In my youth, I sought only knowledge. I was, as young men are apt to be, arrogant enough to believe I could become a modern Rennaisance Man.
Later, I sought only pleasure and spent many years in the vinyards of drunkenness.
As I’ve grown older, I’ve sought wisdom.
Seeking wisdom, I’ve wisely looked to those who came before me.
Here’s a selection from Proverbs, Chapter 22, verse 14, that seems to apply to my relationship dilemma:
“The mouth of a loose (“strange” is an alternate translation) woman is a deep pit; he with whom the Lord is angry falls into it.”
OK, that’s just a joke and a misogynist one at that.
Here’s the Proverb verse that really caught my eye and it seems political in these days of the Bush Administration’s connections to the religious right and tax cuts for the wealthy:
Proverbs 22:16
“Oppressing the poor in order to enrich oneself, and giving to the rich, will lead only to loss.”
NOTE: Despite the misogyny of the prior verse, Proverbs depicts Wisdom as a woman crying out in the streets to her children. Interesting, eh? She is often offset with the “strange” woman or a prostitute and is sometimes identified as Dame Folly. Proverbs is kind of a home school textbook and was taught to young men on their way to rabbinical schuls because its rhyme scheme was easy to remember.

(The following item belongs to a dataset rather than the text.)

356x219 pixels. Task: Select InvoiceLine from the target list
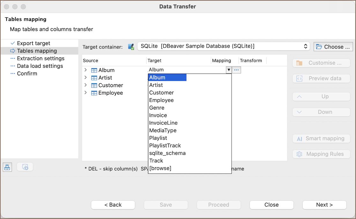point(163,123)
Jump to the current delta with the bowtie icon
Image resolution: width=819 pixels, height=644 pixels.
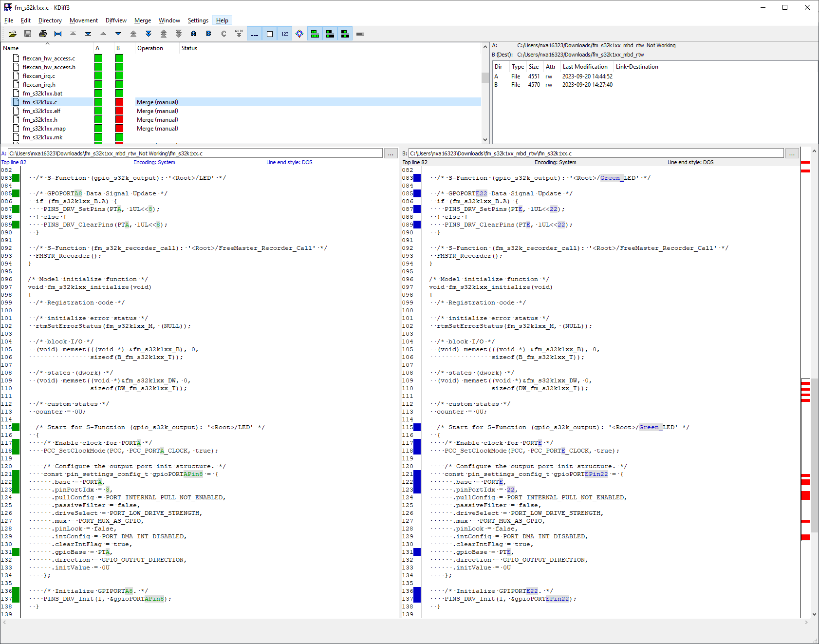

Post Script: Here’s a note for only the truely and sincerely whack jobs like me. Proverbs is often attributed to Soloman, but it’s very unlikely he actually wrote much of it and he’s only used as a symbol of wise Jewish leaders. There were clearly several authors and it was collected and edited after the Babylonian exile. The part that really fascinates me (and the redoubtable Skip Largent, no doubt) is how much this book of the Old Testament owes to the Egyptian sage Amen-em-ope and it seems clear that a lot of Proverbs is cribbed directly from his observations. So much for inerrancy and divine inspiration, what?